Publié le 22 décembre 2009 par Porky

Même s'il n'évoque précisément plus grand-chose, le nom d'Adrienne Lecouvreur n'est pas inconnu du grand public. On l'a déjà entendu, mais on ne sait plus exactement qui était cette Adrienne et pourquoi son nom est passé à la postérité. Quant à se rappeler l'époque exacte à laquelle elle a vécu...

Remontons quelques siècles et arrêtons-nous au dix-huitième : le siècle des Lumières, de Montesquieu, Diderot, Voltaire ; le siècle où la France « éclairait » l'Europe des feux de la Raison.

C'est pourtant au dix-septième que tout a commencé : le 5 avril 1692 naît à Daméry, près d'Epernay, celle qui, avec la Clairon (ressuscitée par Richard Strauss dans Capriccio), allait devenir une des plus grandes tragédiennes du siècle suivant : Adrienne Lecouvreur. Sa famille ayant déménagé à Paris et s'étant installée faubourg Saint-Germain, non loin de la Comédie Française, la vocation d'Adrienne s'éveille très tôt et elle organise avec des voisins des spectacles amateurs qui vont très vite soulever l'enthousiasme des habitants du quartier, -à tel point que les Comédiens du Roi protestent et font interdire les représentations !

Mais l'acteur Legrand, impressionné par le talent de la jeune fille, lui enseigne les rudiments de la déclamation. Elle débute à la Comédie Française en 1717, dans le rôle de Monime, personnage de la pièce de Racine Mithridate. Son succès est immense, et ne se démentira pas tout au long des treize années qu'elle occupera la scène de la Comédie Française. A 25 ans, elle est reçue comédienne ordinaire du Roi pour les premiers rôles tragiques et comiques. Sa grande intelligence, son physique attrayant, l'expressivité de ses traits, la noblesse de son port lui permettent de jouer tous les grands rôles avec le même bonheur. A cela s'ajoute une simplicité qui sait trouver les accents et les effets les plus pathétiques propres à émouvoir le public.

Comme beaucoup de comédiennes de l'époque, Adrienne Lecouvreur collectionne les amants : Voltaire, le chevalier de Rohan, Lord Peterborough, Le maréchal Maurice de Saxe... Ce dernier a sans doute été le véritable élu de son cœur... et celui qui, involontairement, l'a peut-être conduite à la mort.

------------------------

_Énoncé 1:_
Recopiez, s'il vous plaît, le passage du texte sur Adrienne Lecouvreur qui va de « Publié le 22 » jusqu'à « elle a vécu... » inclus.
_Énoncé 2:_
Donnez les noms des amants d'Adrienne Lecouvreur cités dans le texte qui lui est consacré.
Les entrées ci-dessous n'ont aucun lien avec le texte sur Adrienne Lecouvreur.

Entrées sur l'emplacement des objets

------------------------

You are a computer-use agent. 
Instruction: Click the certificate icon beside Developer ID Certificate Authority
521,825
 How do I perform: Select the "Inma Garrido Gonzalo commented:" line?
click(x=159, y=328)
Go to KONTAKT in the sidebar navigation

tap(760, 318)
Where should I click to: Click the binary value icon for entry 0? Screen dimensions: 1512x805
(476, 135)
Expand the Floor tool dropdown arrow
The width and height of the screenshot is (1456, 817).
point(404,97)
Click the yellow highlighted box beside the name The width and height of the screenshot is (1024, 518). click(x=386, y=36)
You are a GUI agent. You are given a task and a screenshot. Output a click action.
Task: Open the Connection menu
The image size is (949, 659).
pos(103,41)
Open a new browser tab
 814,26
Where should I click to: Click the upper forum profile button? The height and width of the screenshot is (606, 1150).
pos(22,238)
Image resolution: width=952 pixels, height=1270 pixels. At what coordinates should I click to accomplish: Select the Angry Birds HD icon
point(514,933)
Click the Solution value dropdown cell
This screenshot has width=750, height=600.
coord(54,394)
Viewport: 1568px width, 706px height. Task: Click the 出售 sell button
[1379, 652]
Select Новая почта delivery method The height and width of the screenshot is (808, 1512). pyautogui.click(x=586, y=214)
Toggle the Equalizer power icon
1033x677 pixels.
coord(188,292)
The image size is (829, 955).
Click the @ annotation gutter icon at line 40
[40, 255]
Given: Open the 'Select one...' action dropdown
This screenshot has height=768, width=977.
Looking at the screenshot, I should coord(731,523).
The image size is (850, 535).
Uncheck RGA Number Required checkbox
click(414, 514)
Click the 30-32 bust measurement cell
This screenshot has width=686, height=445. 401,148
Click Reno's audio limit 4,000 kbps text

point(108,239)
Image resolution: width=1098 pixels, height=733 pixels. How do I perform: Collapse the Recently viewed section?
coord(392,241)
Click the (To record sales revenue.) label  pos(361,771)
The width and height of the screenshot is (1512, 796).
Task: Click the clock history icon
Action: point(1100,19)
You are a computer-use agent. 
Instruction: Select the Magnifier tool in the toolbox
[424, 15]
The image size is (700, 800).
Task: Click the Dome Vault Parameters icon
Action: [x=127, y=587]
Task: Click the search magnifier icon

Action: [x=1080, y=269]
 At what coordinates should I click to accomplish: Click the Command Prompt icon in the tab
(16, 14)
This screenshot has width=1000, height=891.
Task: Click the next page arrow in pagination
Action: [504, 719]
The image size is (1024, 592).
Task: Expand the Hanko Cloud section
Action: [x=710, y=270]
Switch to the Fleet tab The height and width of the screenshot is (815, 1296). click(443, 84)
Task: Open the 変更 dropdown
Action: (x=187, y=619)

------------------------

_Réponse attendue 1:_
Publié le 22 décembre 2009 par Porky

Même s'il n'évoque précisément plus grand-chose, le nom d'Adrienne Lecouvreur n'est pas inconnu du grand public. On l'a déjà entendu, mais on ne sait plus exactement qui était cette Adrienne et pourquoi son nom est passé à la postérité. Quant à se rappeler l'époque exacte à laquelle elle a vécu...

_Réponse attendue 2:_
Voltaire, le chevalier de Rohan, Lord Peterborough, le maréchal Maurice de Saxe